Open Costaki33 opened 2 years ago
Notes:
connect() is set up, establishes the connection, and returns it. Each function passes the connection around, creating cursors on the fly and closing them in their respective functions.
Indexes have been created for each of the columns. JobID is now read in as a string. I decided to leave State as a varchar, as a simple search for the state definition (COMPLETED, FAILED, etc.) would be easiest. I could not index the Nodelist column, as it is a TEXT type. MySQL can only index the first few N values of TEXT. It can't guarantee its uniqueness because the size keeps changing. I decide to leave it, with no indexing -> can easily search for a specific node.

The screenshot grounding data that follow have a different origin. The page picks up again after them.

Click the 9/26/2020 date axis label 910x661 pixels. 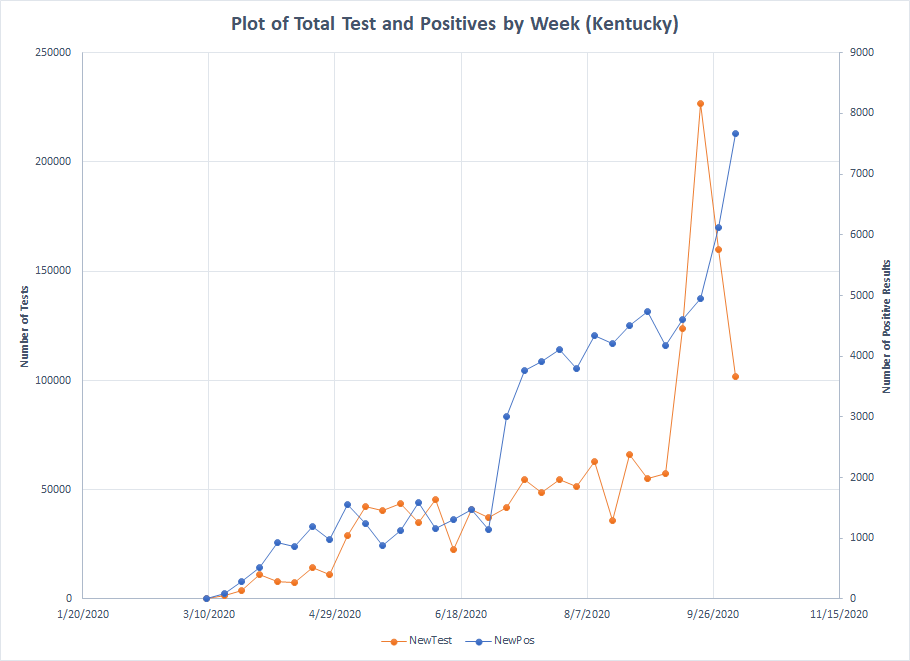pos(713,614)
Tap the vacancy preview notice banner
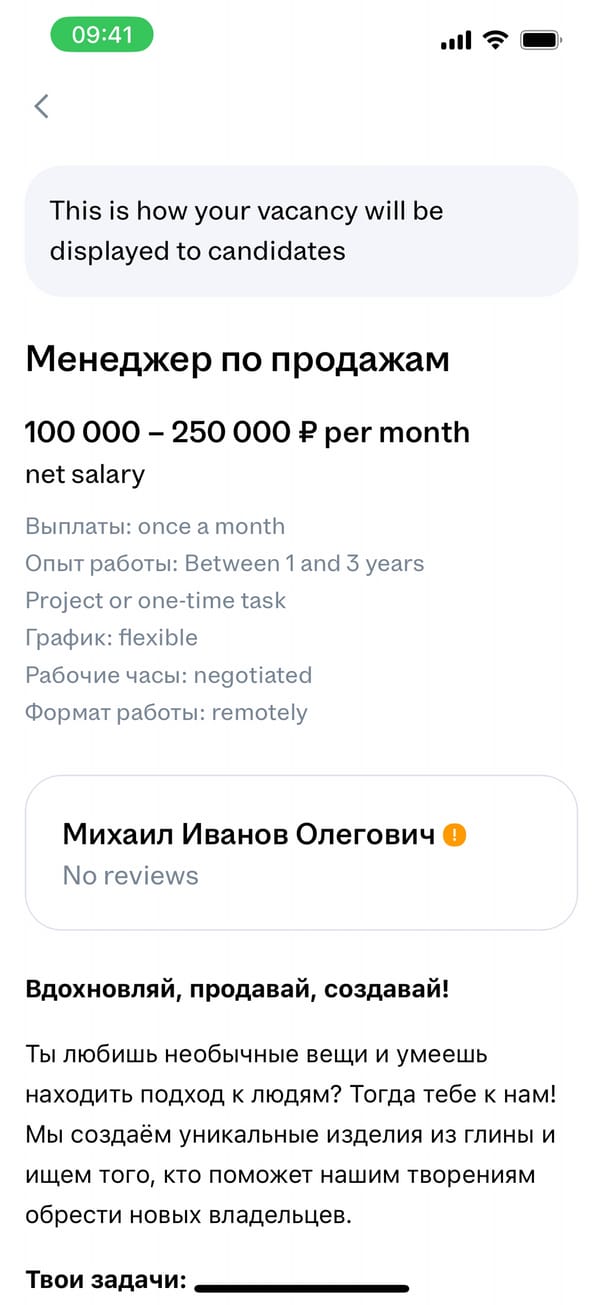Image resolution: width=603 pixels, height=1305 pixels. 301,230
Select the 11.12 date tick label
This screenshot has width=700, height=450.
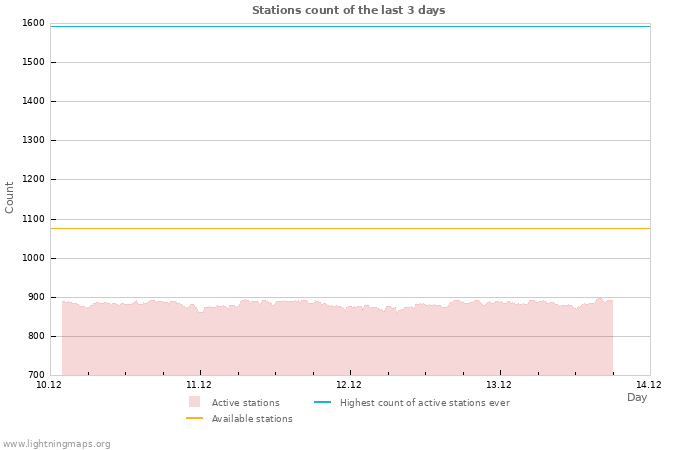[199, 385]
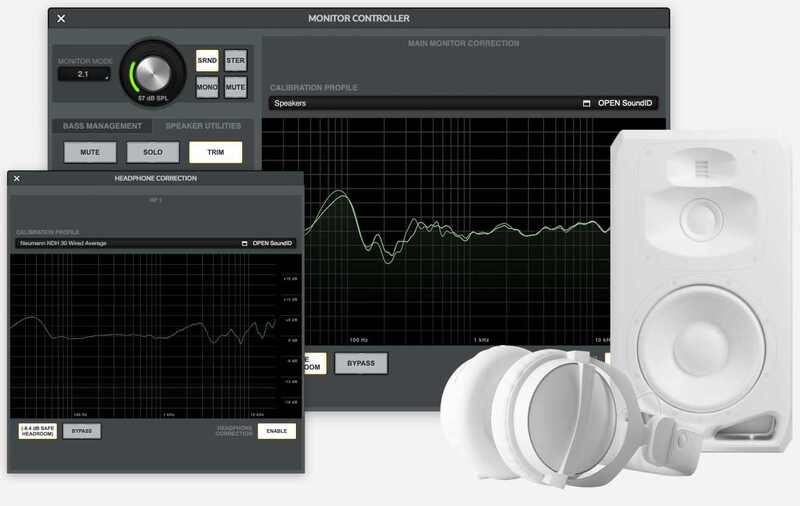Click the folder icon beside Speakers profile
The image size is (800, 506).
click(586, 103)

Properly converted the datetime columns from their local time (Still unsure - waiting on Joe to reply) to UTC time. Also created if statement cases for different SLURM time defined cases for the Timelimit column (Working) and converted all time in time-limit column to minutes (max-minutes)

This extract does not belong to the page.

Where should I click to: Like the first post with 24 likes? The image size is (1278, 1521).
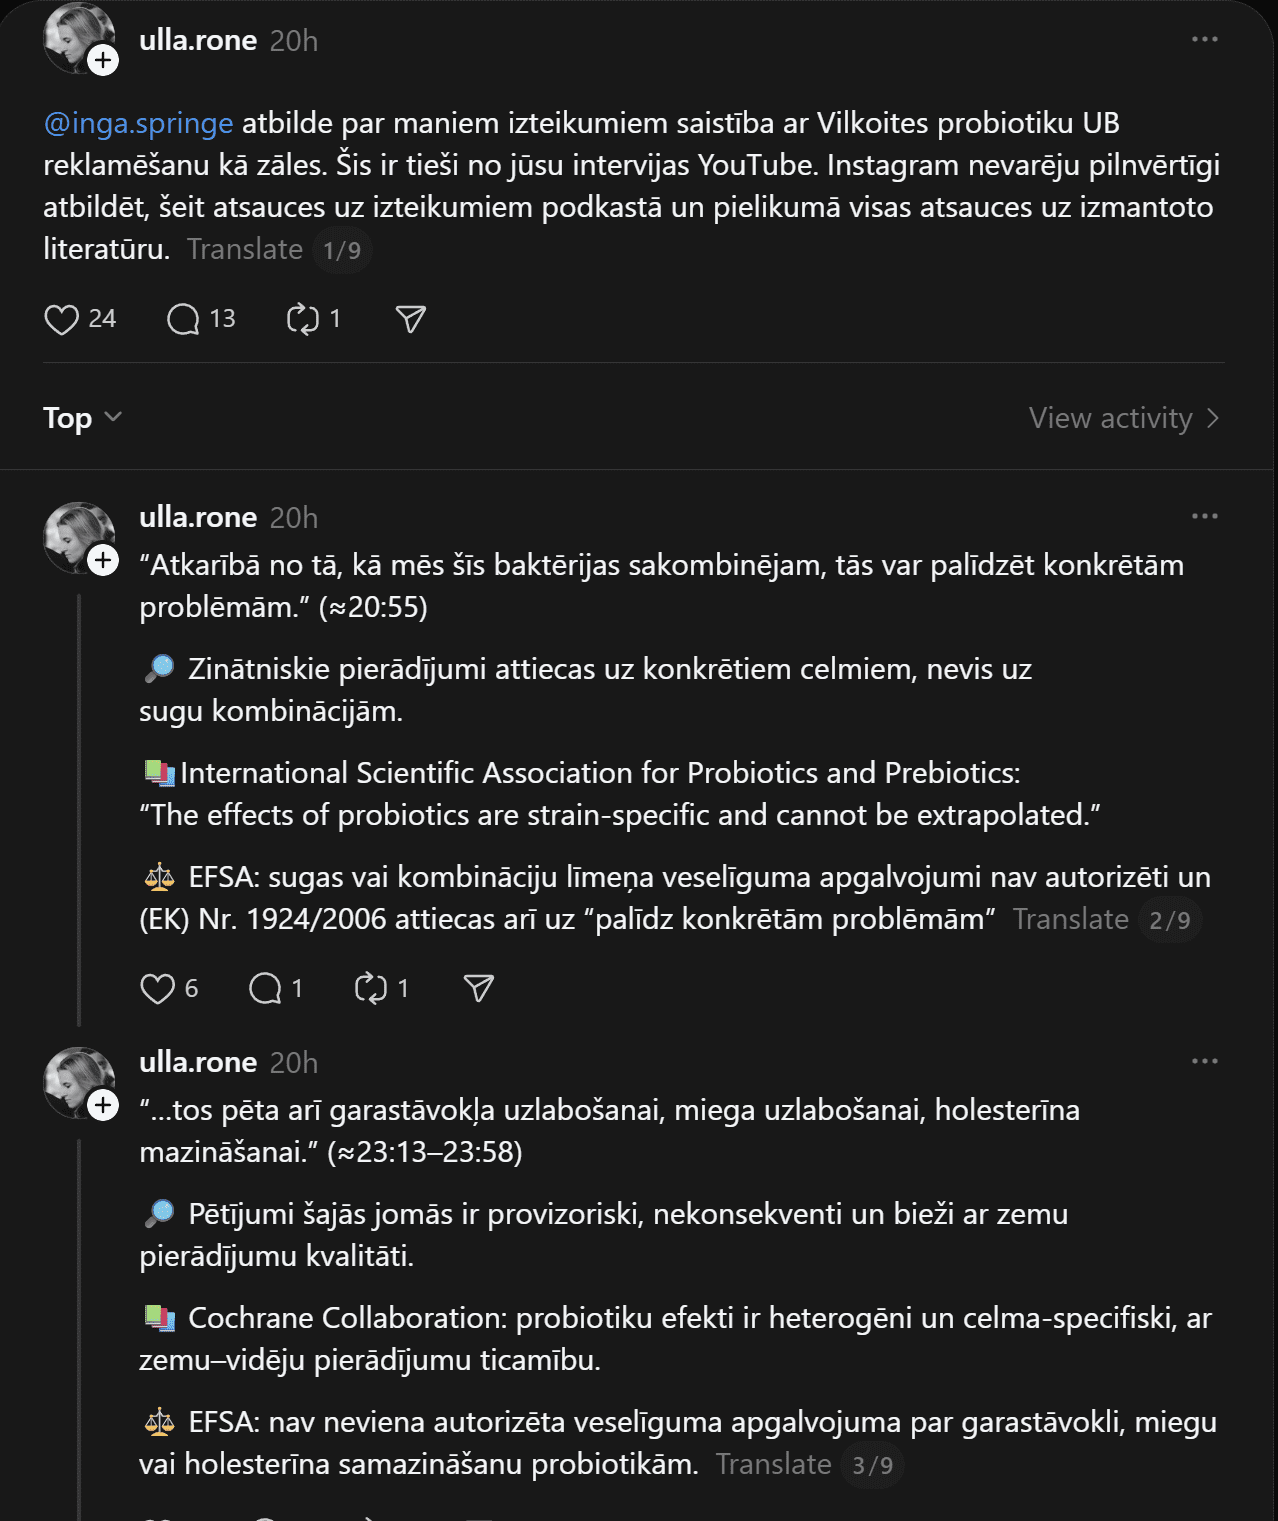tap(62, 319)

Data all properly inserted into table and can query properly in MySQL
UPDATE:
Add Debug statements to see how long the data is running
Point to a directory and load into a database all the data from the database all the files it hasn't run yet. Admins -> We move the new files to a new directory and read those in. No archive. Grab the new ones, read in, and delete.

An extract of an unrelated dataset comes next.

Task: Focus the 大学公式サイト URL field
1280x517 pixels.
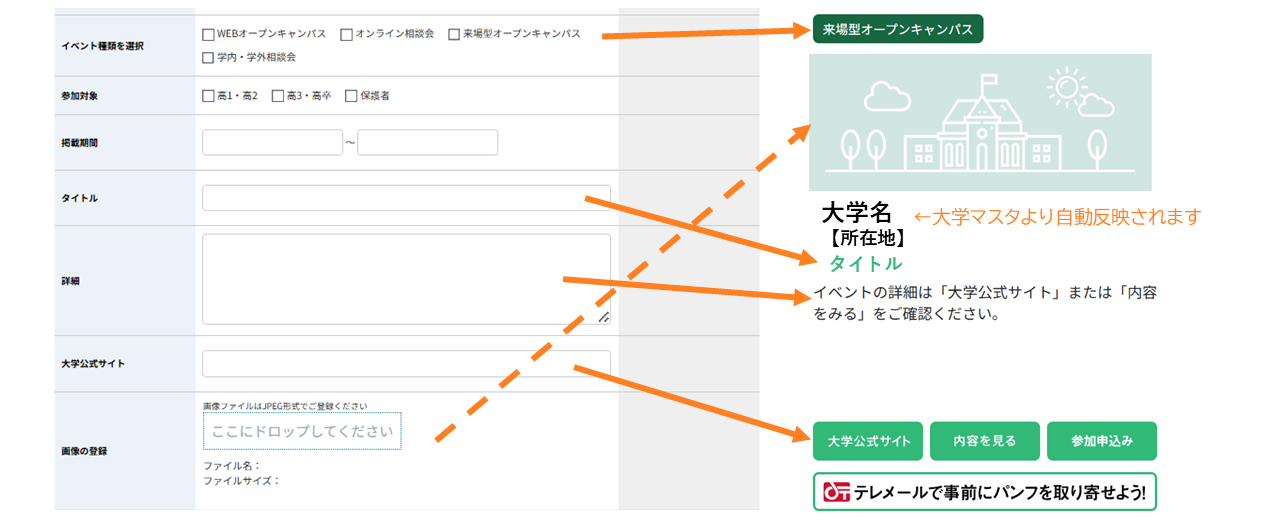Action: (406, 363)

Christian's idea: List of all the names of the HPCS and directory path, SSH client into each hpc through a loop, grab file or scp via list based on position in comparison to the position of the last read in file
Initial load:
For each update, above
Contact Virginia
[x] isConnected()
[x] Need to implement complete list of indexes
[x] Create cursors on the fly, pass in the connection, create cursor, close cursor in the respective function
[x] Injection
[ ] Injection Improvements
[ ] On the command line